I was hired at 16, the year was 1958 and worked
at WTIC until 1961. I worked daily part-time after school, bussing in from
Manchester. On weekends, I handled the switchboard for an 8 hour run. I operated
the MultiLith Printing machine, a rather large, inky giant of belts and wheels,
running off copies of the AM log, the FM log, and the TV log. I spent hours at
the station every Saturday afternoon, with permission from Ross Miller and
engineer Charlie Fitzgerald while only 14 and 15. I remember the day the TV
cameras arrived. During the summers, I worked full time. Ate my bag lunch in the
projection room watching I Love Lucy in syndication (16 mm). On a regular basis,
I was dispatched to Bradley Airport to pick up hot news film flown in from CBS
After studies in Boston, I was hired at WNAV AM FM, a powerful station in
Annapolis, Maryland......moved later to Washington, DC as news director for a
major station there.
Then on to NBC TV in D.C. where I co-produced and hosted a public affairs
program while doing music, news and talk at nearby WEZR FM. I was hired west to
L.A. by the city's #1 music outlet as air personality, then years later on to
Music of Your Life, live, coast to coast, with Dick Clark and me. Anchored CBS
radio news out of Hollywood and then on to KWXY AM FM here in Palm Springs. Many
TV commercials along the way. Became TV spokesman for Universal Pictures in the
90s. It all started with hanging around WTIC on Saturday afternoons. Top three
songs were Lisbon Antiqua, Poor People of Paris, and the 4-lads doing Standing
on the Corner. I knew Dick Bertel, Bruce Kern, and so many more whose names I
forget. Bob Steele just called me The Turk. We all had a "family" going there on
the 6th floor. TV was new. Ross and Betty Miller did a 30-second commercial
sitting in living room chairs staged in front of the camera. It was put to video
tape. We had two mammoth AMPEX VCRs. What a roar they made. But that was the
most imaginative way to make a commercial in those days. Sit in a chair. Roll
tape. Our TV booth announcers were live, sat in a tiny booth across a hall from
the master control and maintained a log. Then there was the FM. Constantly the
records turned. No one thought about "selling time." It was too early for that.
....................
Jobs
• 1. List the three songs that the WTIC memoir names as the top three.
• 2. Answer these questions using the WTIC memoir:
(a) How old was the writer when hired at WTIC?
(b) In what city is KWXY AM FM located?
(c) What did Bob Steele call the writer?
• 3. Carry on the WTIC memoir, starting after its final sentence.

[Dataset excerpt]
....................
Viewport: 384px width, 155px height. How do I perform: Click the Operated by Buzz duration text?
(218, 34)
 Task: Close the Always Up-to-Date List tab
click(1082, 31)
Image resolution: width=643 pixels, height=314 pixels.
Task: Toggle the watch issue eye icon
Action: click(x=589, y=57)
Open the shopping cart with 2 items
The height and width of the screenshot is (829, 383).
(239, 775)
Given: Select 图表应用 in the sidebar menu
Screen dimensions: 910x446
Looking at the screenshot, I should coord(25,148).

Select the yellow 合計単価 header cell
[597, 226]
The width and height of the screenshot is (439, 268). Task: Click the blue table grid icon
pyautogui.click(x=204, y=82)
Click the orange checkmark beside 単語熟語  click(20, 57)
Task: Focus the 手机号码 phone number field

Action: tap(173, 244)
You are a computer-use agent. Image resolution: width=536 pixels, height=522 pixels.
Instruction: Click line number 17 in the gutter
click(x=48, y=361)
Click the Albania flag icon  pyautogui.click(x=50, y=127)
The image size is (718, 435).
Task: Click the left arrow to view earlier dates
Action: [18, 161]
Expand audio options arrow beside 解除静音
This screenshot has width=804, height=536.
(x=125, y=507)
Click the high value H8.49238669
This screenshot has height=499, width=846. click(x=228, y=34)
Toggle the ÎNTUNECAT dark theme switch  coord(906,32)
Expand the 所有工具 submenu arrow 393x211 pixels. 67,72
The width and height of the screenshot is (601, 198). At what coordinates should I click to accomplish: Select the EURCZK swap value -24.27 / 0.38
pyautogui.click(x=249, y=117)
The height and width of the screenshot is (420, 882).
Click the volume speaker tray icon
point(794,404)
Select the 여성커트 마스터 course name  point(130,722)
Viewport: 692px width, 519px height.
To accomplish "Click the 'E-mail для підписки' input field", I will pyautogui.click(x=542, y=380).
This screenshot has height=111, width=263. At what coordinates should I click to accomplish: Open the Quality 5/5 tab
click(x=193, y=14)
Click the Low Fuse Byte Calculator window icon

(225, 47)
....................
Answer set
• 1.
Lisbon Antiqua
Poor People of Paris
Standing on the Corner

• 2.
(a) 16
(b) Palm Springs
(c) The Turk

• 3.
Today, I own a busy recording studio in Palm Springs, the only one here.
SOUNDSGREAT! Inc. produces radio vignettes for syndication, and also pumps out
hundreds of labeled CDs hourly for clients.
His name slips my mind for the moment; but we had a popular DJ/host who did his
music show from a piano in the studio across the hall from master control.
Between songs, he'd play a few measures and chat.
Some of the celebrities I met while in my "visiting years" of 1955 thru
57....the great names who visited Ross "The Musical" Miller (as the choral group
would sing it) were The Ames Brothers, The Four Lads, Lauren Bacall (I rode down
the elevator with her. Mrs. Humphrey Bogart.) and I know I'll think of some
I became quite well known on KJOI FM 75,000 Watts (towered in Beverly Hills) and
met virtually everyone famous and near-famous. I introduced so many on stage or
TV...I was the veritable "announcer" ('TIC bred). At the Pantages, our station
hosted a nostalgia evening and brought in Les Brown and his Band of Renowned.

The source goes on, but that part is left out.